The following features are also planned (or already partially implemented) for the 0.4 release:

  1. TransactionalTreeMap
  2. TransactionalTreeSet
  3. Transactional primitives (IntRef, BooleanRef etc)
  4. Support for subclassing atomic objects.
  5. Preventing unwanted object creation in transactions (Tranlocal objects are only cloned for local usage when they are written, not when read)
  6. Support for 2 phase commit to make distributed transactions possible. This was requested by Jonas Boner of the Akka project that used Multiverse as the STM implementation.

Am I too stupid for @Autowired?

December 2, 2009

When I started with Spring, I finally had the feeling that I could write enterprise application in the same powerful way as I could write normal systems. And I have written quite complex Java stuff like expertsystems, prolog compilers and various other compilers and interpreters and currently working on Multiverse; a software transactional memory implementation. I also have written quite a lot of traditional enterprisy Spring applications (frontend, backend/batch processing). So I consider myself at least as smart as most developers.

The first applicationcontext files felt a littlebit strange, finding the balance between the objects that need to be created inside the application context and objects created in the Java objects themselves. But it didn’t took me long to find this balance and realise how powerful the application context is:

  1. it acts like a executable piece of software documentation where I can see how a system works, just by looking at a few xml files. I don’t need to look in the source to see how stuff is wired.
    I compare it with looking at Lego instructions, by looking at the instructions I can see what is going to be build (not that I ever followed the design). To understand what is build, I don’t need to look at the individual parts.
  2. separation of interfaces and implementation, so testing and using a lot of cool oo design stuff is a dream
  3. having the freedom to inject different instances of the same interface on different locations. This makes it possible to do cool stuff like adding proxies, logging etc etc. I wasn’t forced to jump through hoops any more because of all kinds of container specific constraints

With the old versions of Spring (1.2 series) I had the feeling of total control and complete understanding.

The application context made me aware that I needed to work with 2 hats:

  1. ‘Object’ designer; so actually writing the Java code and documentation
  2. ‘Object’ integrator; where I assembly complete systems based on the objects

And I loved it.. I have more than 1.000 post on the Spring forum just because I believe in this approach.

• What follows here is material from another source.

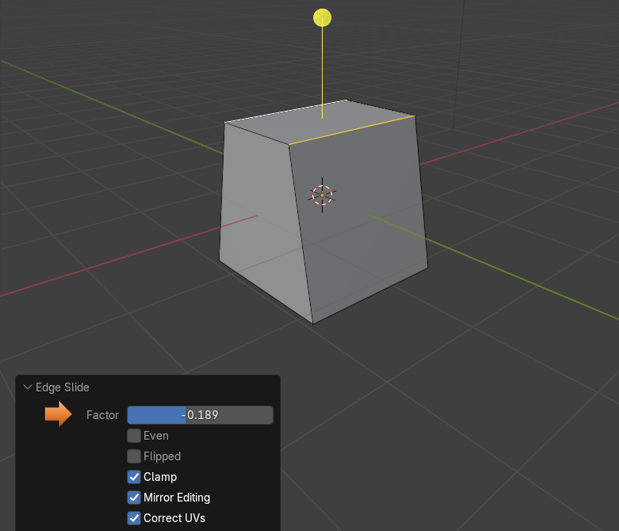Disable the Clamp checkbox
The width and height of the screenshot is (619, 531).
[x=134, y=477]

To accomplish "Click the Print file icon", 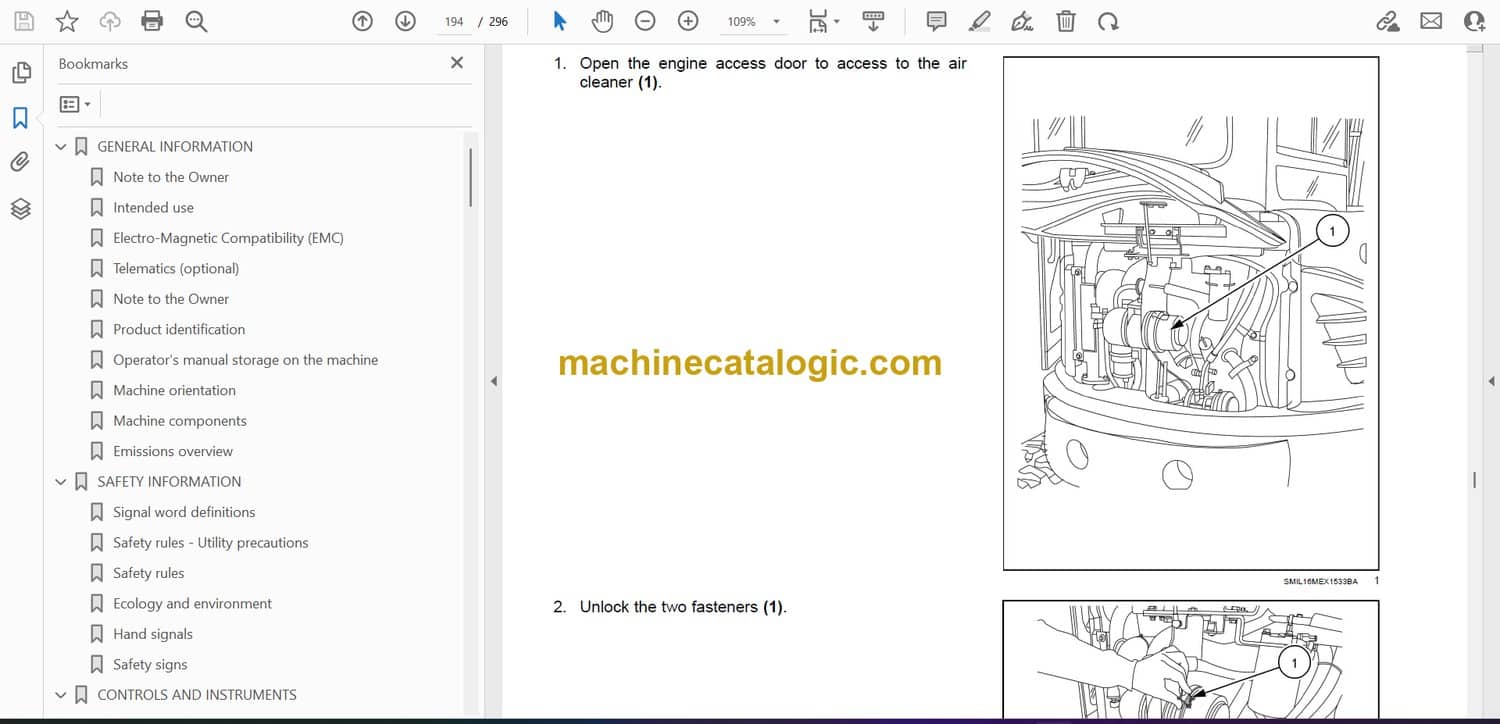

But if I look at a lot of modern Spring applications, filled with @Component and @Autowired annotations, it feels like I have lost it all. It takes me a lot longer to realise how something works, even though I have a great ide (newest beta of IntelliJ) with perfect Spring integration that makes finding dependencies a lot easier. So I keep on jumping from file to file to understand the big picture. A lot of developers I meet/work with think that the auto-wiring functionality is great because it saves them a lot of time and prevents them from programming in XML (XML was a bad choice, but that is another discussion), but somehow my brain just doesn’t get it.

So my big questions are:

  1. am I too stupid?
  2. if I’m going to try it longer, am I going to see the light?
  3. do I expect too much? So because less characters need to be typed, is it inevitable that some redundant/explicit information is lost
  4. is this some hype and eventually people start to realise that it was a nice experiment, but doesn’t provide the value it promises (just like checked exceptions or EJB 2). And in 10 years we can all laugh about it.